#### [Soal Latihan]
1. Dalam kutipan tentang pengendalian banjir, apa yang disebut sebagai contoh permukaan yang amat poris?
2. Teruskan kutipan tentang pengendalian banjir, dimulai setelah kalimat terakhirnya.

____ Kutipan

Dr. Fahmi Amhar
(Tulisan ini dimuat di harian KR -Yogyakarta- 12 Februari 2007)
BANJIR membuat sengsara. Air kotor masuk rumah, membuat sofa, kasur, buku-buku tidak bisa dipakai lagi. Pada saat banjir, listrik mati, PAM mati, telepon mati, jalanan macet. Pasca banjir, sampah di mana-mana. Pabrik dan kantor yang tidak kena banjir pun banyak yang tidak berjalan. Pegawainya tidak bisa menembus banjir. Daerah bebas banjir ikut kena imbasnya. Harga kebutuhan pokok naik. Pasokan BBM terlambat. Adakah teknologi untuk mengendalikan banjir? Ada! Kenapa tidak dipakai? Dipakai! Kenapa tidak berhasil? Perlu sistem! Sistem apa? Ada sistem keras (fisik) dan sistem lunak.
Banjir bukan sekedar fenomena alam. Fenomena alamnya adalah hujan. Tetapi hujan belaka tidak otomatis menyebabkan banjir. Untuk menjadi banjir, debit air yang berasal dari hujan dan limpahan daerah hulu, harus lebih besar dari ‘kredit air’, yaitu air yang meresap, menguap atau dibuang. Oleh sebab itu, agar tidak banjir, teknologi yang dapat dikembangkan adalah bagaimana mengendalikan peresapan dan pembuangan air. Pengendalian hujan dan penguapan belum perlu kita bahas, karena perlu energi yang besar atau waktu lama.
Agar peresapan optimal, tanah memerlukan permukaan yang poris. Hutan tropis adalah contoh permukaan yang amat poris. Akarnya yang dalam mampu mengantar air hingga lapisan yang terdalam. Sementara dedaunannya dapat melindungi serangan hujan langsung ke tanah. Kalau tidak terlindungi, lapisan humus yang mampu meresap air akan terkuliti, terbawa erosi, meninggalkan tanah gundul yang keras dan tidak dapat meresap air lagi. Karena itu, teknologi peresapan yang terbaik adalah penghutanan sebanyak mungkin lahan-lahan kosong, terutama di daerah hulu. Hingga saat ini belum ada teknologi mekanis, termasuk sumur resapan, yang lebih baik dari keberadaan pohon. Yang banyak diharapkan adalah bioteknologi untuk menghasilkan jenis pohon yang dalam waktu singkat dapat besar, berakar dalam dan efisiensinya tinggi.
Yang kedua adalah pembuangan. Air yang mengalir di permukaan harus dibuang ke laut. Kalau debitnya amat besar, saluran alam (sungai) yang ada bisa kewalahan. Untuk itu, ada beberapa teknologi untuk mengatasinya:
(1) Membuat situ (danau penampungan). Ini teknologi yang paling sederhana, namun boros ruang. Di zaman Belanda, ada ratusan situ di Jakarta dan Bogor. Ada situ yang aslinya rawa-rawa, ada pula yang memang dibuat. Sekarang situ-situ itu banyak yang diurug jadi perumahan. Alasannya untuk mengatasi ledakan penduduk, sekaligus mengusir sarang nyamuk malaria atau demam berdarah. Sayang fungsi anti banjirnya tidak diganti. Idealnya, kalau diurug, maka harus ada teknologi penggantinya, misalnya yang berikut ini.

________
____ Informasi Sumber

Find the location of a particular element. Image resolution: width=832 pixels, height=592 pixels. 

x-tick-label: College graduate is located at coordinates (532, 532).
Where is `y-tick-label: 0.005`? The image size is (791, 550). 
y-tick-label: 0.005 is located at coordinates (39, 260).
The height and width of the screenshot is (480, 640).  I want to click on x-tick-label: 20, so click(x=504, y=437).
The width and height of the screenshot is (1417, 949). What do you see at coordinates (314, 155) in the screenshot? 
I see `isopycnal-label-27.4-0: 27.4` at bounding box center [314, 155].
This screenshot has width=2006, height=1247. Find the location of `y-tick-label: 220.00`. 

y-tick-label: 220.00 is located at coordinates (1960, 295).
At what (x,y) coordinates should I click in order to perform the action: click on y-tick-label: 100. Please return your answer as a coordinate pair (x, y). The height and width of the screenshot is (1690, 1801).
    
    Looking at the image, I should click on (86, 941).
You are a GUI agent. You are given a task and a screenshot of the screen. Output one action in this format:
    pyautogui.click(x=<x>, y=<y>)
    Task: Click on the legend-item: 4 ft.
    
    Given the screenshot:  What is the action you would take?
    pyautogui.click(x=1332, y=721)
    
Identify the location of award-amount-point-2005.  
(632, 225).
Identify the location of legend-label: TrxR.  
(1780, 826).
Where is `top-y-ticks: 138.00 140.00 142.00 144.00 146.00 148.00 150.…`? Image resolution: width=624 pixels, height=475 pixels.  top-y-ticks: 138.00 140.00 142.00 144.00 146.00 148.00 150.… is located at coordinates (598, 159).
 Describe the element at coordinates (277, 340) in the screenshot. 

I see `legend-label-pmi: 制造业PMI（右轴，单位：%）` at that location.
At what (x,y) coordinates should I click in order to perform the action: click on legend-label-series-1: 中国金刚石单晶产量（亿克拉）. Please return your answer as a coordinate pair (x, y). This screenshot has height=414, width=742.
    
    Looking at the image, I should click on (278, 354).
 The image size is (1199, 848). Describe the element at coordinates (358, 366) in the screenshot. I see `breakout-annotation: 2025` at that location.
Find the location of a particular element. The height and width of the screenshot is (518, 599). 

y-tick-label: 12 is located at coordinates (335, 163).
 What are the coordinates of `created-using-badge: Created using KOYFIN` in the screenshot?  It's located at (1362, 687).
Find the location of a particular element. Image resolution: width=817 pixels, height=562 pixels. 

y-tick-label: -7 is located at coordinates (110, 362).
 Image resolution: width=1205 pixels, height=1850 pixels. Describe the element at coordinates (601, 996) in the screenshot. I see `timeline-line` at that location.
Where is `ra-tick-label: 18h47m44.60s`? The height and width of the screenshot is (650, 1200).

________

#### [Daftar Jawaban]
1. Hutan tropis.

2.
(2) Kanalisasi, termasuk normalisasi sungai dan sodetan. Normalisasi adalah pelurusan aliran sungai, supaya air lebih cepat ke laut, sehingga genangan lebih cepat teratasi dan tidak membentuk banjir. Sodetan adalah menghubungkan dua sungai atau lebih dengan kanal buatan, untuk mendistribusikan debit berlebih di satu sungai ke sungai yang lain.
(3) Pompanisasi, ini termasuk upaya pembuangan modern, perlu energi ekstra. Negeri Belanda saat ini termasuk negara yang unggul dalam hal ‘mengeringkan laut’ dengan pompanisasi dan tanggul. Sebagian besar Amsterdam sekarang ini lebih rendah tujuh meter dari permukaan laut, tetapi berkat sistem pompa yang cukup, sudah 40 tahun lebih tidak ada banjir. Pompa-pompa modern dilengkapi pula dengan sensor hujan atau air pasang, sehingga bekerja otomatis ketika dibutuhkan.
(4) Tanggul, ini untuk membendung agar air sungai tidak meluap ke sekitarnya, yang barangkali elevasinya lebih rendah dari air ketika tinggi. Hal yang sama dilakukan untuk air pasang laut. Karena air tinggi tidak tiap hari, maka setiap tanggul pasti harus ada pintu air.
Lima teknologi ini adalah inti sistem keras (hardware), yakni peningkatan daya resap baik dengan pohon maupun sumur resapan, situ, kanalisasi, pompanisasi maupun tanggul sudah dicoba semua. Sudah ada beberapa villa di Puncak yang dirobohkan lagi, demi tanah resapan. Gubernur DKI sudah berencana di tahun anggaran ini mau membeli tanah-tanah untuk membuat situ. Banjir Kanal Timur sudah mulai dibangun, meski pembebasan tanahnya terkendala. Pompanisasi sudah dipakai di banyak kompleks perumahan menengah ke atas, agar banjir tidak sampai masuk kompleks mereka. Dan tanggul sungai beserta pintu airnya, nyaris tak terhitung, meski yang terkenal pintu air Manggarai.
Pasca banjir, banyak pihak berkomentar yang cenderung menyalahkan salah satu aspek saja, kemudian lalu membuat usulan menurut satu aspek juga.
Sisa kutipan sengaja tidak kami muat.